Nee aber jetzt mal im ernst, wir wollen doch mal die Kirche im Dorf lassen !

guifri plant glaube ich , den Erwerb eines Hauses. Das schwimmt zwar nicht so gut wie ein Boot - es ist aber dafür eine "vernünftige Anschaffung" für die gesammte Familie, die mal nich eben aus der Portokasse bezahlt wird.

Wenn dann noch ein paar Taler überbleiben, um in den Bootssport einzusteigen,&nbsp; dann finde ich das toll ! 
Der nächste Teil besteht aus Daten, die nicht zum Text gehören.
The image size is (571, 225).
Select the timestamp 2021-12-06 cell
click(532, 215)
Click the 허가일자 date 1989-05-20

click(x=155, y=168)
Auf alle Fälle glaube ich das guifri hier&nbsp;seine Prioritäten richtig setzt.


----------



## langelandsklaus (5. Februar 2004)

felix, Du meinst doch sicherlich so etwas hier !


----------



## langelandsklaus (5. Februar 2004)

@ trollingfischer

Ernsthaft oder nur so zum schauen ?

&nbsp;

Welche Boote und welche Größe suchst Du ?

Du willst uns doch wohl nicht beim AB Bootsanglertreffen überraschen :q


----------



## Haiopai (9. Februar 2004)

*guifri*

Hi Guifri,
ich habe son`n Boot Hille Coaster530HT. Bin voll zufrieden.Große Plicht, jede Menge Stauraum, ein überdachter Steuerstand, aber auch eine abgeschlossene Kajüte zum schlafen. Die Plicht ist kpl. offen und wenn man die hinteren Siztbänke hochklappt kann man sich richtig austoben. Preislich ist das Boot ehr günstig, erfüllt aber voll und ganz seinen Zweck, vorrausgesetzt die Motorisierung stimmt. Mit 30 PS hat man keine Chance ins Gleiten zu kommen( habe es mal mit einen Honda probiert) Jetzt hängt ein 60 PS BigFoot dran der bringt das Boot schnell zu den Fangplätzen.


----------



## FrankHB (14. Februar 2004)

Hallo Kapteins oder die, die es noch werden wollen.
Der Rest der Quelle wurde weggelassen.